- DuBois Stone House
- U.S. National Register of Historic Places
- Location: Catskill, New York
- Coordinates: 42°13′9″N 73°52′11″W﻿ / ﻿42.21917°N 73.86972°W
- Built: 1762
- Architect: Huybartus DuBois; Cornelius DuBois
- Architectural style: Colonial
- NRHP reference No.: 95001336
- Added to NRHP: November 22, 1995

= DuBois Stone House =

Historic house in New York, United States

The DuBois Stone House is located at 347 West Main Street, in Catskill, New York, on the west side of Catskill Creek. It was built in 1762 by Huybartus DuBois and Cornelius DuBois, sons of Benjamin DuBois, one of the original white settlers of the area. It is significant for its late 18th-century architecture and as the home of Huybartus DuBois and his family.
After passing out of the DuBois family, the house was owned by the Washburn Brick Company, and the Union Free School District Number 1. In the 1940s it was used as a classroom for Home Economics. Later, it was used as administrative offices. The house was added to the National Register of Historic Places in 1995. In 2008, it is again a private residence.

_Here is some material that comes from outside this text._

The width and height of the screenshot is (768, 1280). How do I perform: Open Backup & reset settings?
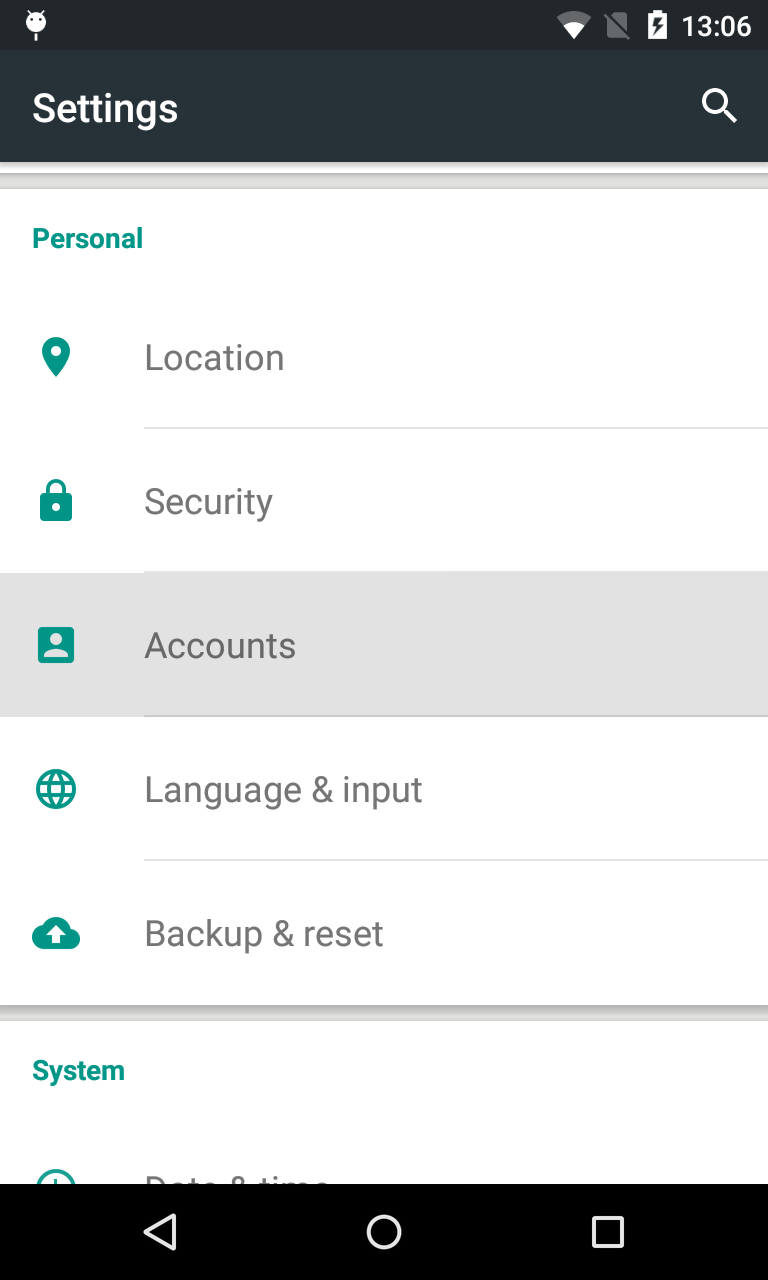point(264,934)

This house differs from the Benjamin DuBois Stone House-Captain Martin Stone House, though the National Register of Historic Places nomination forms place them both at this address (likely due to the fact that both houses are currently situated on the grounds of the local high school). The pictures attached to the nominations are of different houses.

This house also differs from the 1762 stone house at 281 West Main Street which served as the home of Cornelius DuBois and was the site of a local celebration of the surrender of General Charles Cornwallis at Yorktown.